__THE DATA__:

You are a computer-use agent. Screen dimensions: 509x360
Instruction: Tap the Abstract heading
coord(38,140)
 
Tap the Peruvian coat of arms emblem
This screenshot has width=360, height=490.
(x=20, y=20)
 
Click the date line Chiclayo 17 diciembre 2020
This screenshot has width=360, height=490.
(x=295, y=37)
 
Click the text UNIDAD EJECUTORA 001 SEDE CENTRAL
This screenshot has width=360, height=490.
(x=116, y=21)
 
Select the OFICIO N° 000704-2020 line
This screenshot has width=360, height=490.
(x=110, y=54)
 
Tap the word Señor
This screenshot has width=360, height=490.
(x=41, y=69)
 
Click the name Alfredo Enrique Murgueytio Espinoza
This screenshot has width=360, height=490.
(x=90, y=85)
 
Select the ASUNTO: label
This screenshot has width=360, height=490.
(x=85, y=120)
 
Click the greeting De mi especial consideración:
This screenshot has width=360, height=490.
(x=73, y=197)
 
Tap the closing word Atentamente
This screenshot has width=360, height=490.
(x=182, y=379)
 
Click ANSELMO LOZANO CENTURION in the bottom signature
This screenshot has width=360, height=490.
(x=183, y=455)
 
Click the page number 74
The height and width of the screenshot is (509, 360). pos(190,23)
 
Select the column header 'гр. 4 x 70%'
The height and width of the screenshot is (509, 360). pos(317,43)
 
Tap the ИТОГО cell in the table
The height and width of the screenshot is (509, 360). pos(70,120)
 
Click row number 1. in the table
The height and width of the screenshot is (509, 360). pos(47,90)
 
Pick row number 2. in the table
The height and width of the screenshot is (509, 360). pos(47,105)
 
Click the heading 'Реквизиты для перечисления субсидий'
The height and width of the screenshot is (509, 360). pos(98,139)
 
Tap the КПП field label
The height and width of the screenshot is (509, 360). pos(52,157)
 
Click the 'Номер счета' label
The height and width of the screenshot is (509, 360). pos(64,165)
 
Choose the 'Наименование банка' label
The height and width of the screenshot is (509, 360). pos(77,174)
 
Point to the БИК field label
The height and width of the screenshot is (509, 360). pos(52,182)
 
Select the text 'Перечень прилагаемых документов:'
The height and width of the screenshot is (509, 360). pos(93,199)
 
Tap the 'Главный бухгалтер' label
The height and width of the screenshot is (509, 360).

__TASK GOAL__:
Copy all of the material above word for word, keeping every line in its original order and form.

__THE ANSWER__:
You are a computer-use agent. Screen dimensions: 509x360
Instruction: Tap the Abstract heading
coord(38,140)
 
Tap the Peruvian coat of arms emblem
This screenshot has width=360, height=490.
(x=20, y=20)
 
Click the date line Chiclayo 17 diciembre 2020
This screenshot has width=360, height=490.
(x=295, y=37)
 
Click the text UNIDAD EJECUTORA 001 SEDE CENTRAL
This screenshot has width=360, height=490.
(x=116, y=21)
 
Select the OFICIO N° 000704-2020 line
This screenshot has width=360, height=490.
(x=110, y=54)
 
Tap the word Señor
This screenshot has width=360, height=490.
(x=41, y=69)
 
Click the name Alfredo Enrique Murgueytio Espinoza
This screenshot has width=360, height=490.
(x=90, y=85)
 
Select the ASUNTO: label
This screenshot has width=360, height=490.
(x=85, y=120)
 
Click the greeting De mi especial consideración:
This screenshot has width=360, height=490.
(x=73, y=197)
 
Tap the closing word Atentamente
This screenshot has width=360, height=490.
(x=182, y=379)
 
Click ANSELMO LOZANO CENTURION in the bottom signature
This screenshot has width=360, height=490.
(x=183, y=455)
 
Click the page number 74
The height and width of the screenshot is (509, 360). pos(190,23)
 
Select the column header 'гр. 4 x 70%'
The height and width of the screenshot is (509, 360). pos(317,43)
 
Tap the ИТОГО cell in the table
The height and width of the screenshot is (509, 360). pos(70,120)
 
Click row number 1. in the table
The height and width of the screenshot is (509, 360). pos(47,90)
 
Pick row number 2. in the table
The height and width of the screenshot is (509, 360). pos(47,105)
 
Click the heading 'Реквизиты для перечисления субсидий'
The height and width of the screenshot is (509, 360). pos(98,139)
 
Tap the КПП field label
The height and width of the screenshot is (509, 360). pos(52,157)
 
Click the 'Номер счета' label
The height and width of the screenshot is (509, 360). pos(64,165)
 
Choose the 'Наименование банка' label
The height and width of the screenshot is (509, 360). pos(77,174)
 
Point to the БИК field label
The height and width of the screenshot is (509, 360). pos(52,182)
 
Select the text 'Перечень прилагаемых документов:'
The height and width of the screenshot is (509, 360). pos(93,199)
 
Tap the 'Главный бухгалтер' label
The height and width of the screenshot is (509, 360).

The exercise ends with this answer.